Opinião
Trem da dinheirama
Não pára de se espalhar a teia do trânsito do duvidoso dinheiro de Marcos Valério e suas empresas distribuidoras. Ontem, no momento em que as atenções eram polarizadas pelo depoimento da consorte desse notório empresário mineiro, a CPI dos Correios discutia a convocação do presidente nacional do PSDB, senador Eduardo Azeredo. O chefe dos tucanos apareceu no cenário da CPI desde que o relator da CPI do ?Mensalão?, deputado Ibrahim Abi-Ackel (PP-MG), despontou numa lista de sacadores das contas de Valério. Rápido no gatilho, Ibrahim dedurou que os R$ 100 mil lhe foram repassados pelo comitê de Eduardo Azeredo ainda na campanha de 1998. Não será estranho essa notícia vir a ser eclipsada pelas respostas da esposa e sócia de Valério, até pela quantidade de novos indícios que surgem a cada fala na CPI. Também não será estranho a rapidez de alguma ?operação abafa? em torno das ligações monetárias entre Valério e o presidente do PSDB, afinal o tucanato está empoleirado como ave vigilante da ética e dos bons costumes e seus emplumados líderes deverão encetar esforços para afastar esse cálice do bico da CPI. Se a grande mídia nacional tivesse para com Minas Gerais o preconceito que tem para com o Nordeste, não resta dúvida que o noticiário estaria rotulado com alguma frase que amarrasse o nome do Estado ao momento que é considerado negativo.
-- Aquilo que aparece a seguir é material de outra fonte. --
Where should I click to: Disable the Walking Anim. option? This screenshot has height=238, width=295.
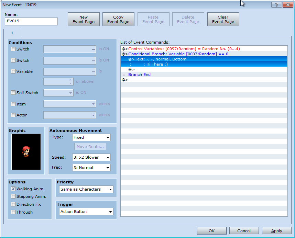pyautogui.click(x=13, y=189)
Não se deve ignorar o impressionante emaranhado de ligações perigosas envolvendo o dito publicitário e luminares tucanos (e expoentes de outras siglas de ?oposição?). O envolvimento do presidente nacional do PSDB neste esquema pode revelar o mecanismo de uma azeitada máquina de tráfico de dinheiro, que já funcionava a pleno vapor no Brasil, antes mesmo de Delúbio e companheirada embarcarem nesse trem.